The sheer fact that Apex has four of Melee’s “top eight,” as well as Wizzrobe, immediately makes it a major. As far as Smash World Tour’s concerned, Axe, Aklo, Spark, Zamu, Polish have the most to gain from this, at least if they end up attending. It is also the final Gold event on the circuit. The last thing I’ll say is that while I have my own personal reservations about bringing back the Apex brand name, I am curious to see how this event will go. If this tournament does happen, it would clearly be better for the scene to have a “good” version of Apex rather than a “bad” one.

DreamHack Atlanta 2022

The other last big event of November will be happening in the Atlantic South from November 18 to November 20. It’ll be the third Melee DreamHack event of this year after DreamHack Dallas 2022 (which bobby big ballz won) and DreamHack Rotterdam 2022  (which Leffen won). This year’s DreamHack Atlanta will also be the first one held in Atlanta since 2018. You might remember that tourney as one of the last memorable AbsentPage victories before he eventually retired; he won it over S2J in fairly convincing fashion. The year before that was a legit major – and those of you who were around back then will remember that it was Plup’s first ever major victory, and that he immediately broke the trophy.

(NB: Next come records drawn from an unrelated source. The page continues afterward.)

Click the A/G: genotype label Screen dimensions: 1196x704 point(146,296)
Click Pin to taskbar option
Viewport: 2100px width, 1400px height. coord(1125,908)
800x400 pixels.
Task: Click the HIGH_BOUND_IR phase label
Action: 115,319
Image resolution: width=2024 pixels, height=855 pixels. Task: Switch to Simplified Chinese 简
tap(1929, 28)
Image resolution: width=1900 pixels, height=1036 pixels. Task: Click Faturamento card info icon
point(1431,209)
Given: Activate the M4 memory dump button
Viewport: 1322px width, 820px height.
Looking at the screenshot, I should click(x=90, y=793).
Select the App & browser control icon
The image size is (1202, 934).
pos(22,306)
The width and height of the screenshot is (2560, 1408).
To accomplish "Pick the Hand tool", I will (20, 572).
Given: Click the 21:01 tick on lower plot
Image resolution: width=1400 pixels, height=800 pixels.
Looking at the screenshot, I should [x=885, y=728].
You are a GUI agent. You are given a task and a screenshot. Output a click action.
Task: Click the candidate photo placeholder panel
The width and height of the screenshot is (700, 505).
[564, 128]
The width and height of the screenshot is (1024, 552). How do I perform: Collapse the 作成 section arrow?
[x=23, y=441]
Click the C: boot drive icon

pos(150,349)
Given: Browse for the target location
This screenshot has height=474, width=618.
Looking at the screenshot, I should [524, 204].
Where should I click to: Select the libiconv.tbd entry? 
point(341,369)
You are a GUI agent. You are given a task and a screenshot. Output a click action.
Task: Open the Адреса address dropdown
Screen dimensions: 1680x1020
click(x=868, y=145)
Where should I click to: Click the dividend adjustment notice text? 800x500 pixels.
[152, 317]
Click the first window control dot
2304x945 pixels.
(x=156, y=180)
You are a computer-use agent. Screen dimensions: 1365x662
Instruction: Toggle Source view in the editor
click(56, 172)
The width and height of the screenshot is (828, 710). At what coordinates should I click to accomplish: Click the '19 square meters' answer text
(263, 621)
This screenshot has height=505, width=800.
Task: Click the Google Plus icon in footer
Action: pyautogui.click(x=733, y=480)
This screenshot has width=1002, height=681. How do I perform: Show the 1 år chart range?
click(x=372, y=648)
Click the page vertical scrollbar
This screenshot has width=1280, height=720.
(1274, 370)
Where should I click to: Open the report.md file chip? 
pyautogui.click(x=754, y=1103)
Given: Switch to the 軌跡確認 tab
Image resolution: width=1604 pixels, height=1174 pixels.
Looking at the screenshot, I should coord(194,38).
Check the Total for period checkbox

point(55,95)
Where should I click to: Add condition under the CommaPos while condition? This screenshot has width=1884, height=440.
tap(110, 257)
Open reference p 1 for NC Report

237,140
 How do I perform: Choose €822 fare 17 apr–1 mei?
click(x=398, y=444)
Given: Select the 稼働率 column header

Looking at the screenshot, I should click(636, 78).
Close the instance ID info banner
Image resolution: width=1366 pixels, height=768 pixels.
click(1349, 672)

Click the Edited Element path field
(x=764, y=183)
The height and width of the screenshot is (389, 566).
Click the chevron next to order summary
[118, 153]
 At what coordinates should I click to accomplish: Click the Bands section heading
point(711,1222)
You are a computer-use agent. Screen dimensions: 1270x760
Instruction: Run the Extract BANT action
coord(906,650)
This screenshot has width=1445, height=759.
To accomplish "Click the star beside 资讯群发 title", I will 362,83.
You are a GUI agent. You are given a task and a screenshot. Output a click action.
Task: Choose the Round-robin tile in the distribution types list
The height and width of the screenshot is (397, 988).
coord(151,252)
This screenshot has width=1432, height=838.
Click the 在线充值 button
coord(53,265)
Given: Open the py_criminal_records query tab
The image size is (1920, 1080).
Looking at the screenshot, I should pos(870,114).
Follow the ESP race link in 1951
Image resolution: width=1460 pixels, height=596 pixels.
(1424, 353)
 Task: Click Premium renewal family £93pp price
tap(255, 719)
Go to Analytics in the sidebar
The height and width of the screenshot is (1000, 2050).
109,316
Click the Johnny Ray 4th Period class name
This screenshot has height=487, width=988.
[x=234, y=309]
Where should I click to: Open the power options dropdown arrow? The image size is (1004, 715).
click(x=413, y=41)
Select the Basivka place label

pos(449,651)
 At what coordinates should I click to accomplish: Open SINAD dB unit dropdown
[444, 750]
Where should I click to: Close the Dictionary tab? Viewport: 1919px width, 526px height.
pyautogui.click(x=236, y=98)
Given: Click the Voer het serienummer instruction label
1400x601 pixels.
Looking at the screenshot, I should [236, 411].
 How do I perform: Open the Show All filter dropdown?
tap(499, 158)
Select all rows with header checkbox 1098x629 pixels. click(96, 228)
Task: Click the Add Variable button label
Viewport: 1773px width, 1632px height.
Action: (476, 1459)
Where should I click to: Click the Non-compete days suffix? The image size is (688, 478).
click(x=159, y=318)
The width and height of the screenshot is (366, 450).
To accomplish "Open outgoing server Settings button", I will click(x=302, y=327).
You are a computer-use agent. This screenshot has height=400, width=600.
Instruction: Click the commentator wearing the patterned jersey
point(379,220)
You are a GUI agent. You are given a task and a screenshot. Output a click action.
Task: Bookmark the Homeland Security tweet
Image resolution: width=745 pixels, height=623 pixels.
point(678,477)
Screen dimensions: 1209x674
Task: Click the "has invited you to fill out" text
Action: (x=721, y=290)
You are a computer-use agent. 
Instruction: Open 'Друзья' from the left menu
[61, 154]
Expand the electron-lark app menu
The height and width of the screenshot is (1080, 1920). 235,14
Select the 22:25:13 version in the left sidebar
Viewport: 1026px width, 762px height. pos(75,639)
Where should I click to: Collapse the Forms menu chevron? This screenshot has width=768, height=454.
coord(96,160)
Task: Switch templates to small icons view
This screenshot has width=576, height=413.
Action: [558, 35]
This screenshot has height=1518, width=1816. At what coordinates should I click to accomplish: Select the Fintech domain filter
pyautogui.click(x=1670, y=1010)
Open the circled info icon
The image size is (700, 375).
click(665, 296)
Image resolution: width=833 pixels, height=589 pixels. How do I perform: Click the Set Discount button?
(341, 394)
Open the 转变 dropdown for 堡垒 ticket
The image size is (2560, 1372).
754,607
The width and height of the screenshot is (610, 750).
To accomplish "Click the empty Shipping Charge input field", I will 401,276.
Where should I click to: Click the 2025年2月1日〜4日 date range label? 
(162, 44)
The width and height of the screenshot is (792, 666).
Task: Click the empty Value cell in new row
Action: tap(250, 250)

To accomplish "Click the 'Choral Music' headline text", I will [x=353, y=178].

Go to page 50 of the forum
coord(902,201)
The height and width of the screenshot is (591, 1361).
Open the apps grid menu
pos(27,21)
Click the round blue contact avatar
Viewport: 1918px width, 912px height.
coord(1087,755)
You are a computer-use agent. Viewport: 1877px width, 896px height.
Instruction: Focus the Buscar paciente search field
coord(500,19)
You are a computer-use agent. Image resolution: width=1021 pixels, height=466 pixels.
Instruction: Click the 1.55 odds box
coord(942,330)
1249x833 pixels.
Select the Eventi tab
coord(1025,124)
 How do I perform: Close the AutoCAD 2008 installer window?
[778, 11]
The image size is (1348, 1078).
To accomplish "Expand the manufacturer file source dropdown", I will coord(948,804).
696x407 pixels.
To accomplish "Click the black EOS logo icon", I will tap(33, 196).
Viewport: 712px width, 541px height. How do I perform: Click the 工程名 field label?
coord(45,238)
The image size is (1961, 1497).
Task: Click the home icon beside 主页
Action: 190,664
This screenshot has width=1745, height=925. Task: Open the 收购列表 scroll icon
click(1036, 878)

When I initially wrote this, I couldn’t actually see the attendees on the official page. Now that it’s available, I can confirm that as of right now, this event will have most of the Atlantic South in attendance. Krudo is going, as are Panko, Panda, Wevans, Voo, Captain G, and htwa.

Either way, this event will be the last qualifying event for the Panda Cup Finale (not counting the Last Chance Qualifier). The top two finishers who haven’t been invited yet will fill in the last slots for pre-LCQ invites. It will very likely also be the largest event of the year within the Atlantic South, a region that has a surprising group of people who are borderline Top 100 or a big performance away from being in contention for placing on the ballot. For that reason, it’s worth following.